=== Problem to solve ===
Revise the data below by replacing "Instruction" with "Command" wherever it appears, keeping everything else unchanged. Leave the pictures out of your answer.

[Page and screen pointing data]
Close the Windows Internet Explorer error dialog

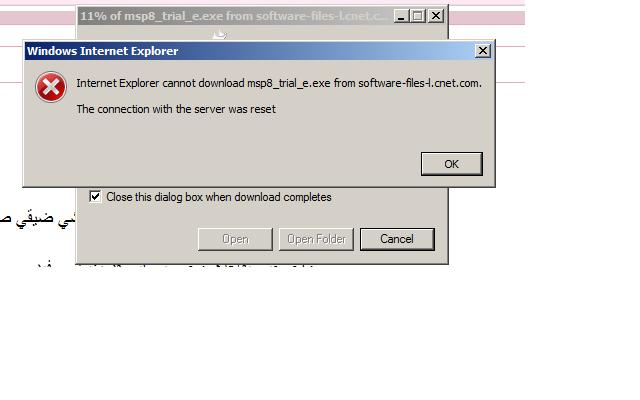point(482,51)
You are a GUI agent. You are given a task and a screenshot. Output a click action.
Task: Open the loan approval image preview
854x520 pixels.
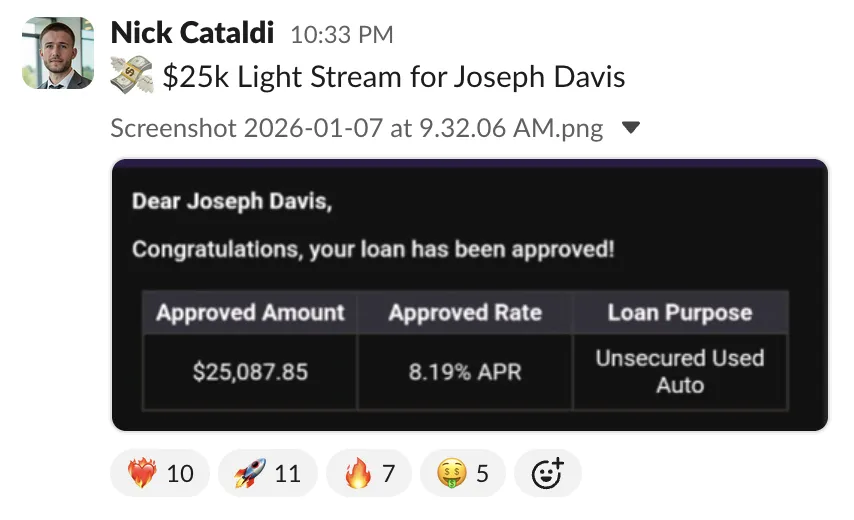pos(469,295)
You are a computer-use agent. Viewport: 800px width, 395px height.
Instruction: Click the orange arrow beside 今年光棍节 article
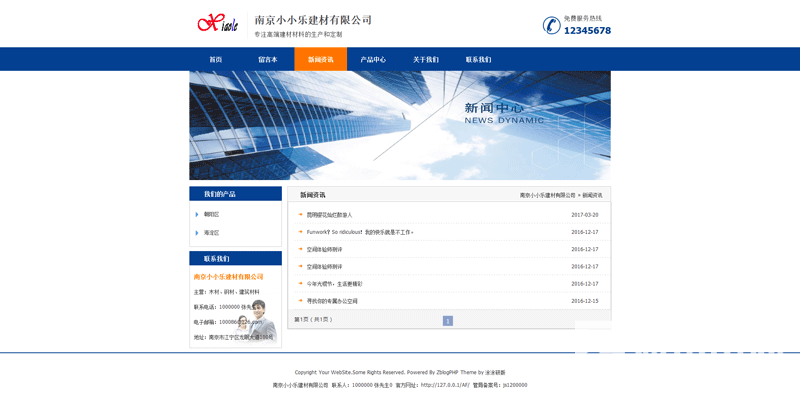[301, 283]
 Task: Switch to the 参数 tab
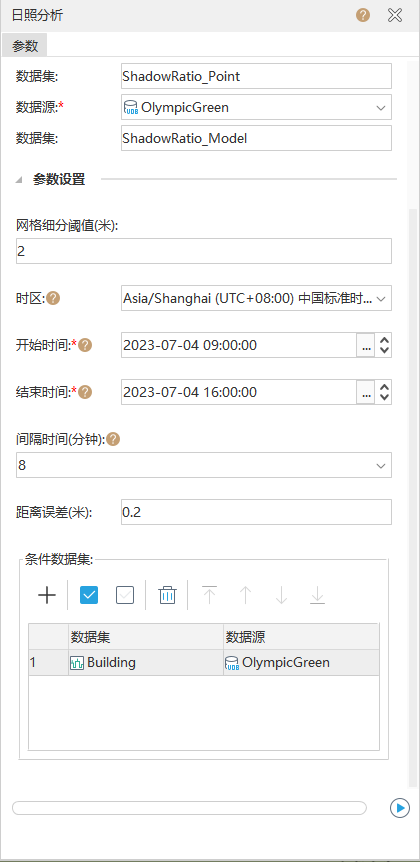coord(25,46)
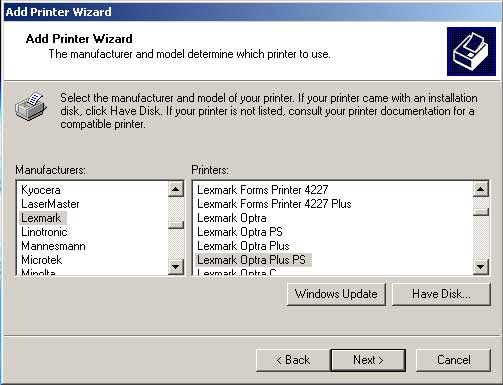Select Kyocera in the Manufacturers list

pyautogui.click(x=41, y=190)
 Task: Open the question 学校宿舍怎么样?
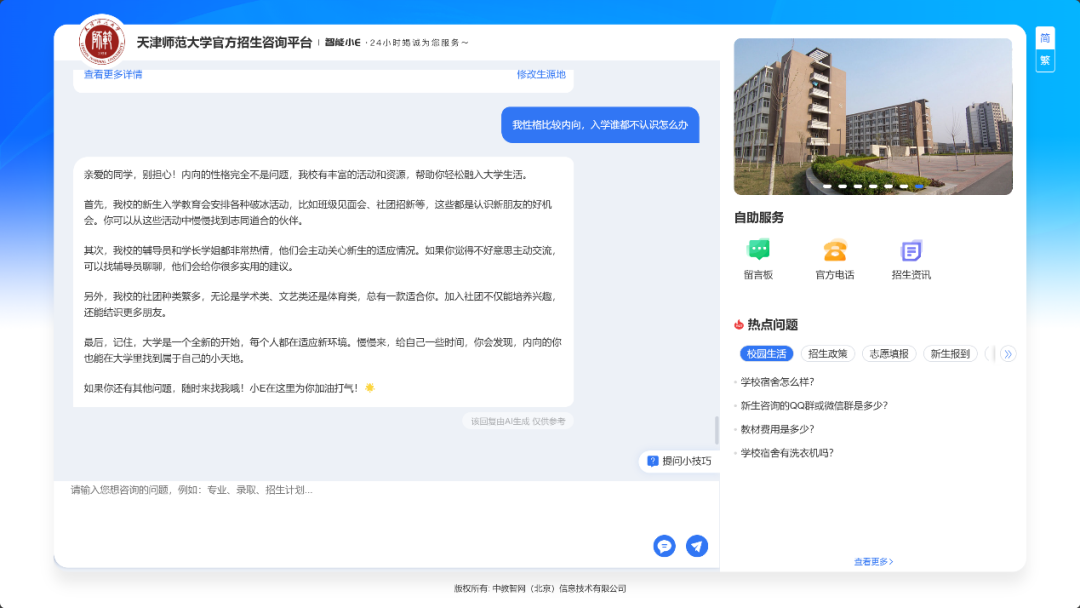click(777, 382)
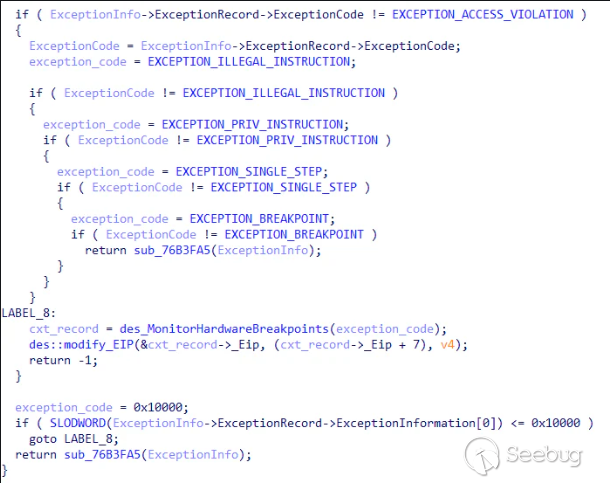Viewport: 610px width, 483px height.
Task: Select the EXCEPTION_ACCESS_VIOLATION constant
Action: (482, 15)
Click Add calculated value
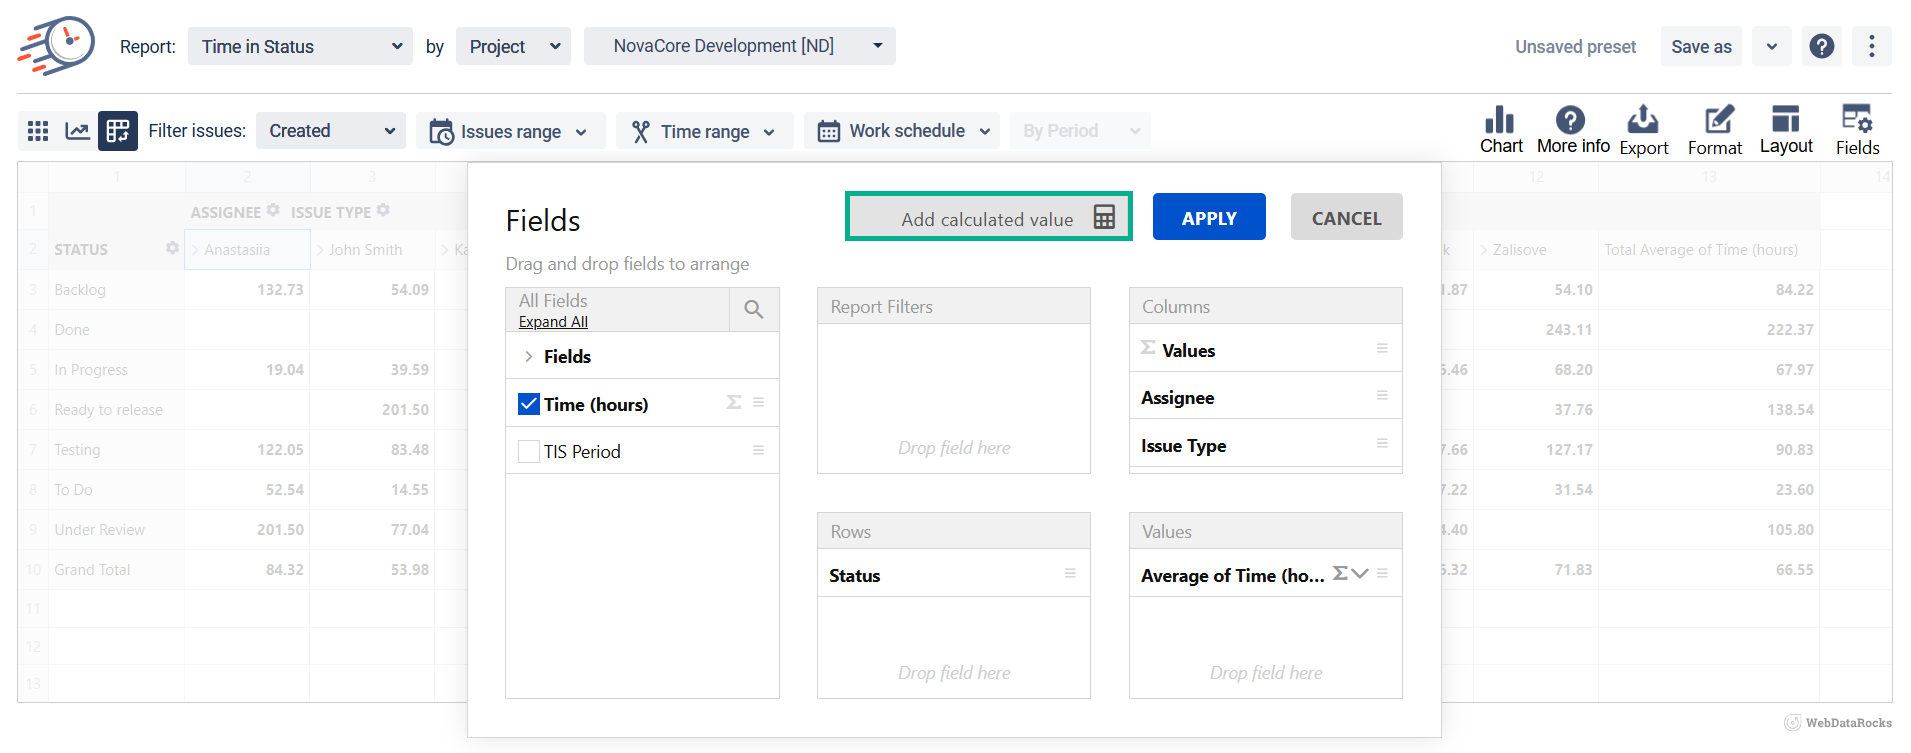This screenshot has width=1911, height=753. click(988, 217)
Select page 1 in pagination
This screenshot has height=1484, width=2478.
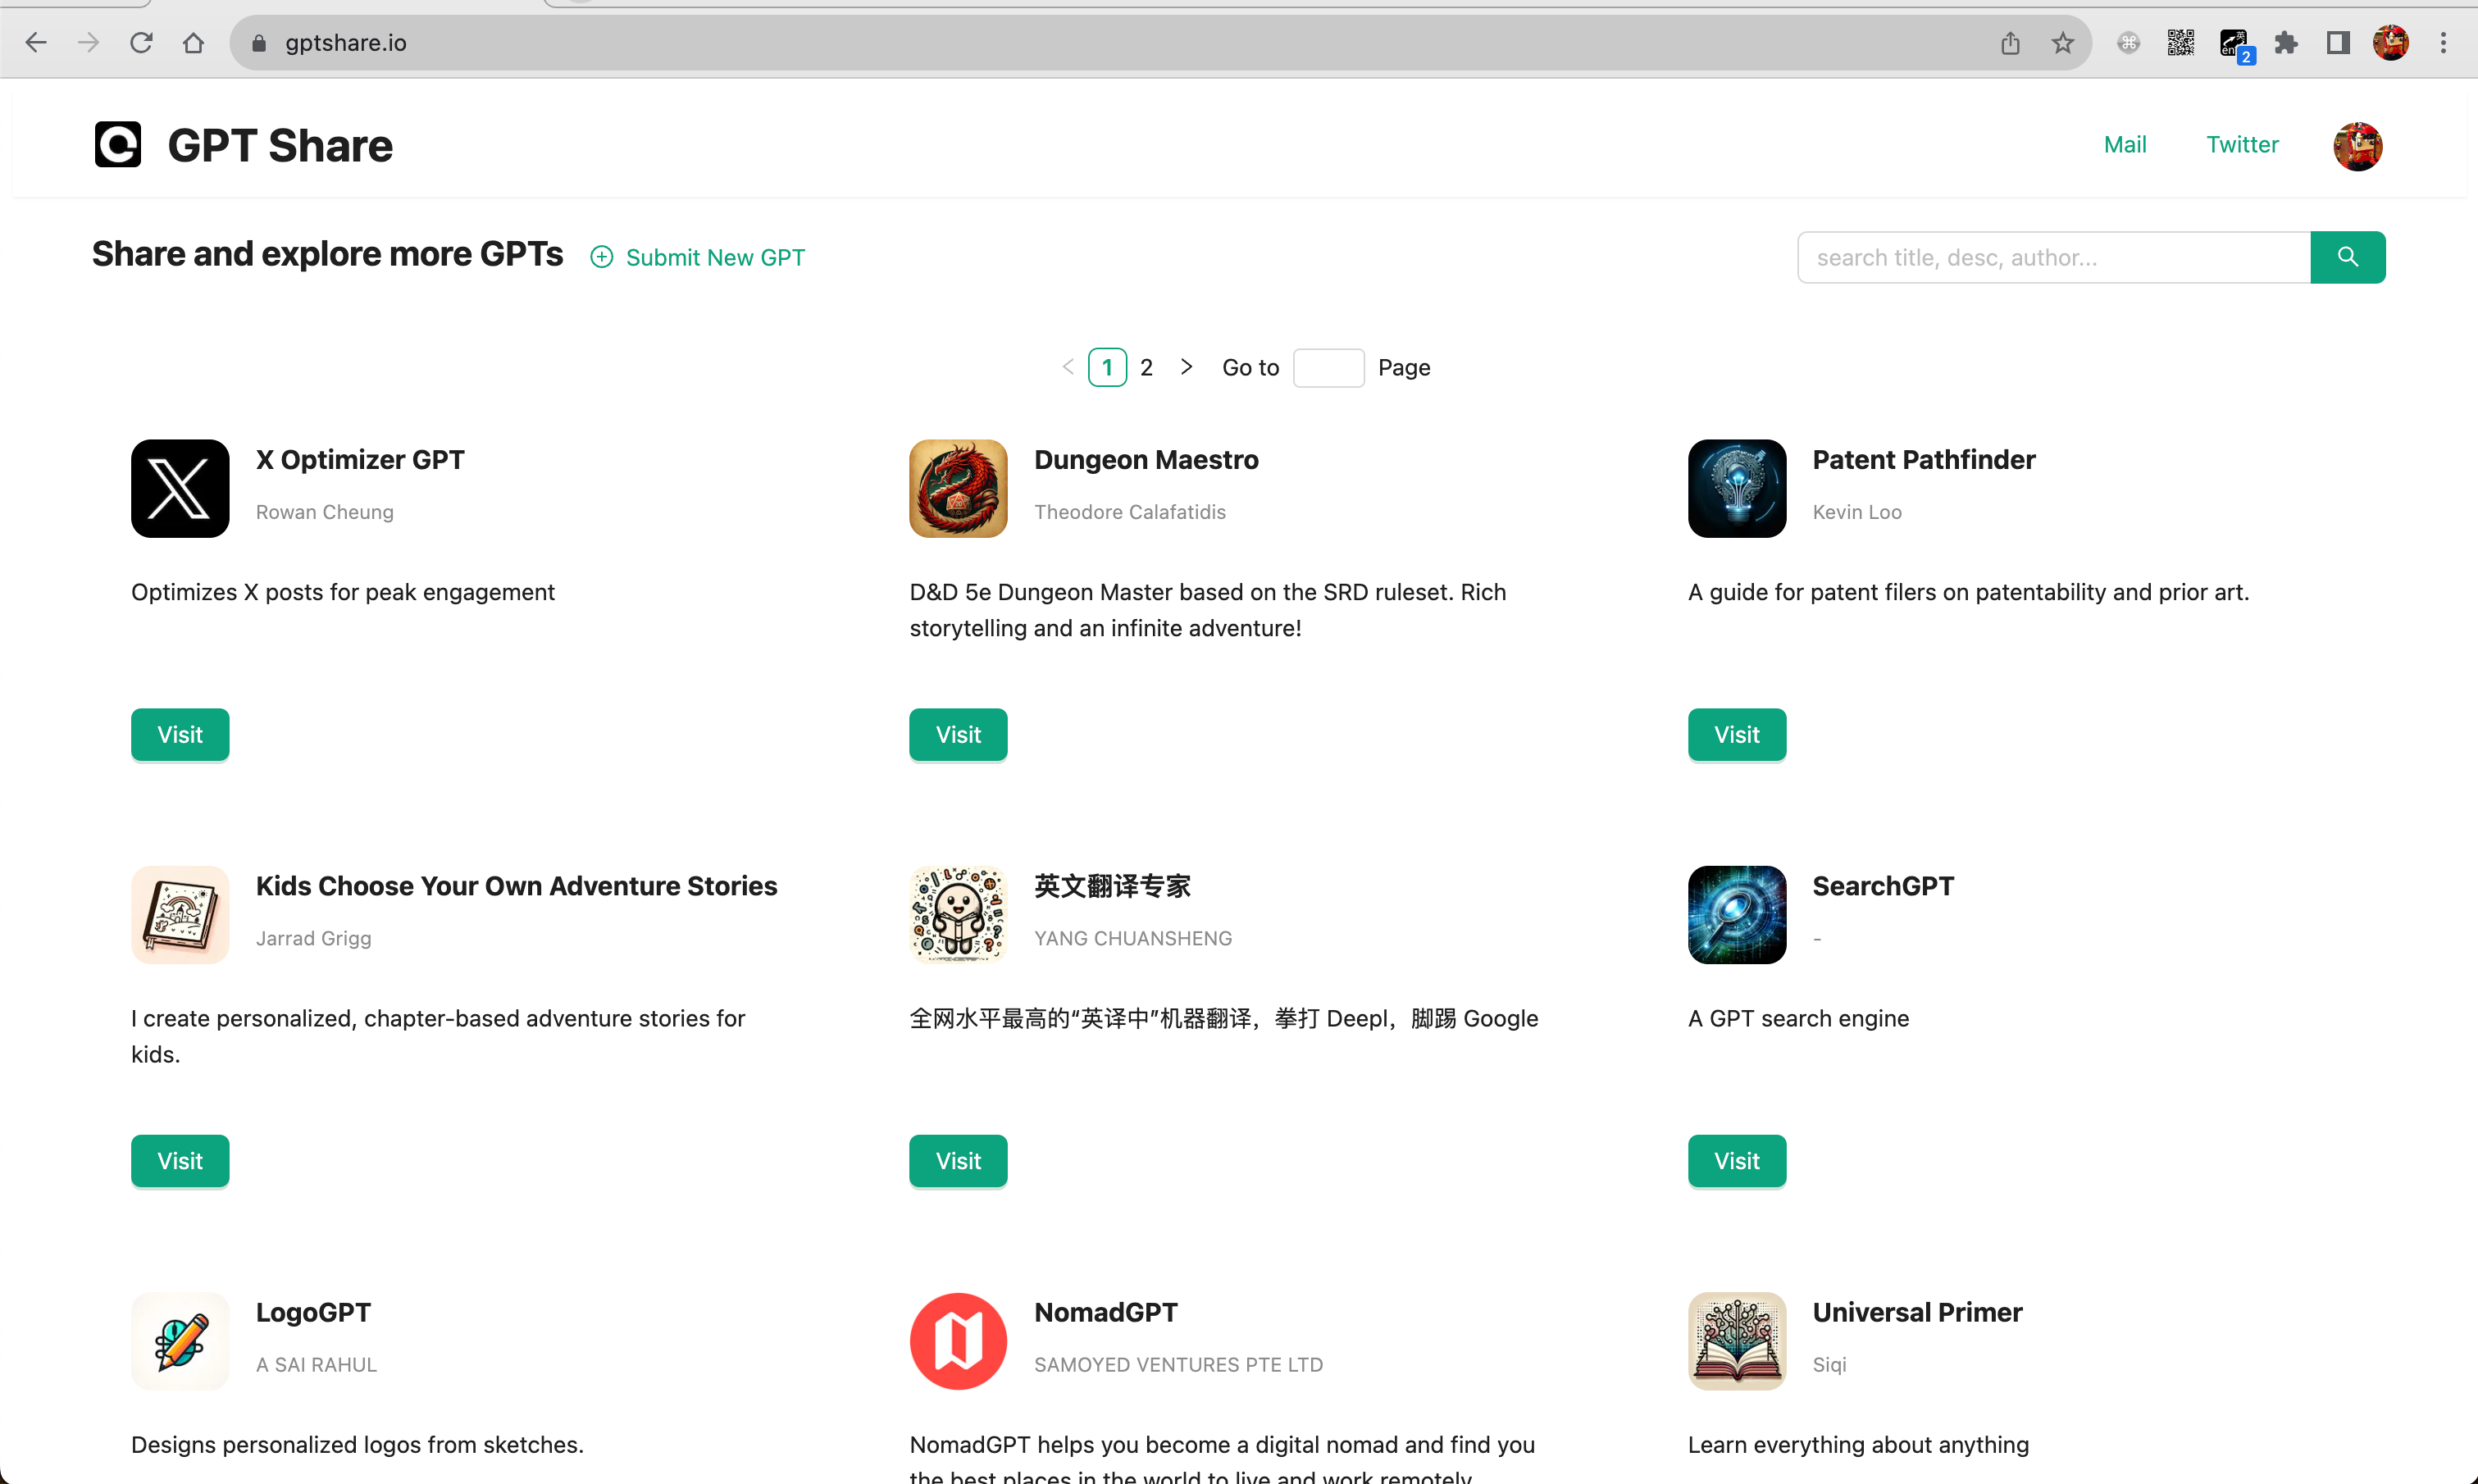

=== Output for this exercise ===
Close the Windows Internet Explorer error dialog

point(482,51)
You are a GUI agent. You are given a task and a screenshot. Output a click action.
Task: Open the loan approval image preview
854x520 pixels.
pos(469,295)
You are a computer-use agent. Viewport: 800px width, 395px height.
Command: Click the orange arrow beside 今年光棍节 article
[301, 283]
 Task: Switch to the 参数 tab
coord(25,46)
Select Kyocera in the Manufacturers list

pyautogui.click(x=41, y=190)
 Task: Open the question 学校宿舍怎么样?
click(777, 382)
Viewport: 610px width, 483px height.
Task: Select the EXCEPTION_ACCESS_VIOLATION constant
Action: (482, 15)
Click Add calculated value
This screenshot has width=1911, height=753. click(988, 217)
Select page 1 in pagination
This screenshot has height=1484, width=2478.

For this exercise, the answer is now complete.